***** Supplied text

I have found out that if I have a MAX = 10000 (as in the example), I can calculate up to 3250! If I try with 3251! I get a 'Abort trap: 6' message. Why is that number? Where does it come from?
Which would be the difference if I compile this code for a 32-bit machine with the flag -m32? Would it run he same as in 64-bit?
Thanks!
As Scott Hunter points out, MAX is the maximum number of elements in the fact and arr arrays, which means it's the maximum number of digits that can occur in the result before the program runs out of space.
Note that the code only uses MAX in its array declarations. Nowhere does it use MAX to determine whether or not it's trying to read from or write to memory beyond the end of those arrays. This is a Bad Thing™. Your "Abort trap: 6" error is almost certainly occurring because trying to compute 3251! is doing exactly that: using a too-large index with arr and fact.
To see the number of digits required for a given factorial, you can increase MAX (say, to 20,000) and replace the existing printf calls in main with something like this:
printf("Factorial requires %d digits.\n", length + 1);
Note that I use length + 1 because length isn't the number of digits by itself: rather, it's the index of the array position in fact that contains the most-significant digit of the result. If I try to compute 3251!, the output is:
Factorial requires 10008 digits.
This is eight digits more than you have available in fact with the default MAX value of 10,000. Once the program logic goes beyond the allocated space in the array, its behavior is undefined. You happen to be seeing the error "Abort trap: 6."
Interestingly, here's the output when I try to compute 3250!:
Factorial requires 10005 digits.
That's still too many for the program to behave reliably when MAX is set to 10,000, so the fact that your program calculates 3250! successfully might be surprising, but that's the nature of undefined behavior: maybe your program will produce the correct result, maybe it will crash, maybe it will become self-aware and launch its missiles against the targets in Russia (because it knows that the Russian counterattack will eliminate its enemies over here). Coding like this is not a good idea. If your program requires more space than it has available in order to complete the calculation, it should stop and display an appropriate error message rather than trying to continue what it's doing.
MAX is the number of elements in fact and arr; trying to access an element with an index >= MAX would be bad.
Error messages are often specific to the environment you are using, which you have provided no details for.
They are not the same, but the differences (for example, the size of pointers) should not affect this code in any discernible way.
I have just started competitive programming in SPOJ.I'm confused from sometime why i'm getting runtime error in ideone.The question is:
A positive integer is called a palindrome if its representation in the decimal system is the same when read from left to right and from right to left. For a given positive integer K of not more than 1000000 digits, write the value of the smallest palindrome larger than K to output. Numbers are always displayed without leading zeros.
Input
The first line contains integer t, the number of test cases. Integers K are given in the next t lines.

**********
***** Given data

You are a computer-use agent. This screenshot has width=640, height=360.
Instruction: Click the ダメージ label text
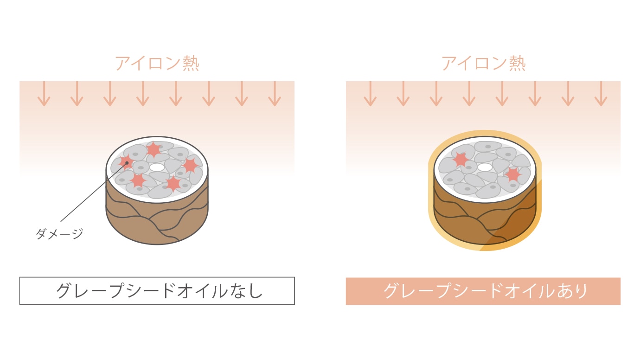tap(59, 234)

**********

## Work instructions
(a) Return the part of the programming forum thread that opens with the words containing "MAX is the number" and closes with "without leading zeros.", copied exactly.
(b) Answer these questions from the programming forum thread:
(i) How many digits does the reported output say 3251! requires?
(ii) Which compiler flag is named for compiling the code for a 32-bit machine?
(iii) At most how many digits may the positive integer K have in the palindrome problem?
(c) Extend the programming forum thread, starting after its final sentence.

## Answers in order
(a)
MAX is the number of elements in fact and arr; trying to access an element with an index >= MAX would be bad.
Error messages are often specific to the environment you are using, which you have provided no details for.
They are not the same, but the differences (for example, the size of pointers) should not affect this code in any discernible way.
I have just started competitive programming in SPOJ.I'm confused from sometime why i'm getting runtime error in ideone.The question is:
A positive integer is called a palindrome if its representation in the decimal system is the same when read from left to right and from right to left. For a given positive integer K of not more than 1000000 digits, write the value of the smallest palindrome larger than K to output. Numbers are always displayed without leading zeros.

(b)
(i) 10008 digits.
(ii) -m32
(iii) 1000000 digits.

(c)
Output
For each K, output the smallest palindrome larger than K.
Example
Input:
2
808
2133
Output:
818
2222
My program:
#include <stdio.h>
int main(void)
{
int t,i,reverse,same;
scanf("%d",&t); //t is no. of test cases
int num[t]; //num[t] is array of t elements
for(i=0;i<t;i++)
scanf("%d",&num[i]);
i=0; //since i will be equal to t therefore i is assigned to 0.
while(t--)
{
if(num[i]<=1000000)
{
while(num[i]++)
{
reverse=0;
same=num[i];
while(same>0)
{
reverse=reverse*10;
reverse=reverse+same%10;
same=same/10;
}
if(reverse==num[i])
printf("%d",reverse);
printf("\n");
if(reverse==num[i])
break;
}
}
i++;
}
return 0;
}
I don't know where i'm wrong.I'm sorry i'm asking this question may this question is asked by someone before.I tried to find the result but could not get the answer.Thankyou in advance and sorry for my bad english.
The question doesn't say that the number will be less than 1000000. It says that the number has less than 1 million digits. A number with a million digits looks like this
591875018734106743196734198673419067843196874398674319687431986743918674319867431986743198674319876341987643198764319876341987643198764319876431987643198763419876431987643198764319876139876...
You can't use scanf to read a number that has a million digits, and you can't store that number in an int.
The most likely reason for your error to occur is some memory fault. Keep in mind that online judges/compilers limit your available memory and if you try to allocate/use more memory than available, you get a runtime error. This also happens on your machine, but usually you have a lot more memory available for your program than in the case of online judges.
In your case, you could reduce the memory usage of your program by changing the data type of the num array from int to something like short or even char.
This is a homework project I was assigned some time ago... I've been successful in getting this far on my own, and the only hiccup I have left is (I believe) an issue with data types and overflow.
I've tried changing over to unsigned and double, and the code complies and still accepts input in the terminal, but it seems to hang up after that... nothing is printed and it looks like it's caught in a loop.
Here is the code...
/* pascaltri.c
* A program that takes a single integer as input and returns the nth line of
* Pascal's Triangle. Uses factorial() function to help find items of
* individual entries on a given row.
*/
#include <stdio.h>
#include <stdlib.h>
long factorial(long i)
{
long fact = 1;
while(i > 1)
{
fact = fact * i;
i = i - 1;
}
return fact;
}
main(void)
{
long n;
long *nPtr;
nPtr = &n;
scanf(" %i", nPtr);
if (n >= 0)
{
long k;
long *kPtr;
kPtr = &k;
for(k = 0; k <= n; k++)
{
long ans;
long *ansPtr;
ansPtr = &ans;
ans = factorial(n) / (factorial(k) * factorial(n - k));
printf("\n %i", ans);
}
return 0;
}
return 0;
}
It's not perfect or pretty, but it works up to an input of 13 (that is, row 14) of the triangle. Beyond that I start getting gibberish and even negative values sprinkled throughout the returns... much larger values break the code and return nothing but an exit error message.
Any ideas on how I can correct this problem? I've been staring at the screen for much to long to really see anything myself. Also, it's not essential, but I would like to print my return values on one line, rather than having them separated by a newline character.
1 5 10 10 5 1
Would the easiest way be to load the values into an array as they are computed, and then print the array? Or is there a built-in way I can tell the print statement to occur on only one line?
You are suffering from integer overflow. You may need to find a different approach to the algorithm to avoid having to calculate the large numbers.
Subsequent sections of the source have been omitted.